DESCRIPTION OF THE TASK: Among the entries below, count the lines where the string "computer" occurs, and give only the number.

LISTED ENTRIES:
====

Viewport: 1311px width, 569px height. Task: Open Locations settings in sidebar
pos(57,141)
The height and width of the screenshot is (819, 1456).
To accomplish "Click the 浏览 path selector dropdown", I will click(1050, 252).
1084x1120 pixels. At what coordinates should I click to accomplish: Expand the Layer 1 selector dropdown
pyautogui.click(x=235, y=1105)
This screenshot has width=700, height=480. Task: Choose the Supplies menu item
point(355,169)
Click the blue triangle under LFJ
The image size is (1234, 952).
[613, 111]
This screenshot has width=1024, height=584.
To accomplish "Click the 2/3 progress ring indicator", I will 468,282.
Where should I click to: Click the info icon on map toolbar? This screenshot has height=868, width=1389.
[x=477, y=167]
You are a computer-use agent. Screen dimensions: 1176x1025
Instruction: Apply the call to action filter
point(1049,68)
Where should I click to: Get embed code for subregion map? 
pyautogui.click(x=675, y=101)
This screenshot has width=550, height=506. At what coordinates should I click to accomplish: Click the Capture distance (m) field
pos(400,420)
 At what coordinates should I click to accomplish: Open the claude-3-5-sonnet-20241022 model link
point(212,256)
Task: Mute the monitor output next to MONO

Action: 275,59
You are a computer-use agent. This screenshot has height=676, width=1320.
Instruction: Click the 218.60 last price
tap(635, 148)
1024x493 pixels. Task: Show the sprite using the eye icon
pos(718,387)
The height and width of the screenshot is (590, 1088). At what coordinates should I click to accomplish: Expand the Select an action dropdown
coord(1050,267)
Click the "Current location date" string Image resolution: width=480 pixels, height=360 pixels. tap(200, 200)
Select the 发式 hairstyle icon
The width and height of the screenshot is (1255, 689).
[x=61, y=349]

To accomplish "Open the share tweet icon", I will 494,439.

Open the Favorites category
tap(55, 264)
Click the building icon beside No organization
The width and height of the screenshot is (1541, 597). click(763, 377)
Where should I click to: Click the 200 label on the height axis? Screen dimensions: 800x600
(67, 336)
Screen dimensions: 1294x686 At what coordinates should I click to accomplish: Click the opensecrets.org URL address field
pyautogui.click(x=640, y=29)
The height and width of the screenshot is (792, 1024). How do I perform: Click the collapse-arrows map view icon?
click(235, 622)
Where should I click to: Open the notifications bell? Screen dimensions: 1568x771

====

EXERCISE RESULT: 2